Nothing may be dropped or added when the entries below are copied.

[Stored data]
[Start of section]

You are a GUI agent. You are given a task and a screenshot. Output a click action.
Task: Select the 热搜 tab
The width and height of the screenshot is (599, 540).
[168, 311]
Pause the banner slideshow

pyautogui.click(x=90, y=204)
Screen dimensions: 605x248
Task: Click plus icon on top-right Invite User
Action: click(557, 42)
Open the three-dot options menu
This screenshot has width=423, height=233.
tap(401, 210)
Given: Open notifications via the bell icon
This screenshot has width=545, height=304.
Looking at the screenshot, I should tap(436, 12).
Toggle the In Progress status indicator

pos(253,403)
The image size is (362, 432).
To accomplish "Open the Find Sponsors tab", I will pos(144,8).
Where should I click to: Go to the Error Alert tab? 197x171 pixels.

[End of section]

RESULT BELOW
You are a GUI agent. You are given a task and a screenshot. Output a click action.
Task: Select the 热搜 tab
The width and height of the screenshot is (599, 540).
[168, 311]
Pause the banner slideshow

pyautogui.click(x=90, y=204)
Screen dimensions: 605x248
Task: Click plus icon on top-right Invite User
Action: click(557, 42)
Open the three-dot options menu
This screenshot has width=423, height=233.
tap(401, 210)
Given: Open notifications via the bell icon
This screenshot has width=545, height=304.
Looking at the screenshot, I should tap(436, 12).
Toggle the In Progress status indicator

pos(253,403)
The image size is (362, 432).
To accomplish "Open the Find Sponsors tab", I will pos(144,8).
Where should I click to: Go to the Error Alert tab? 197x171 pixels.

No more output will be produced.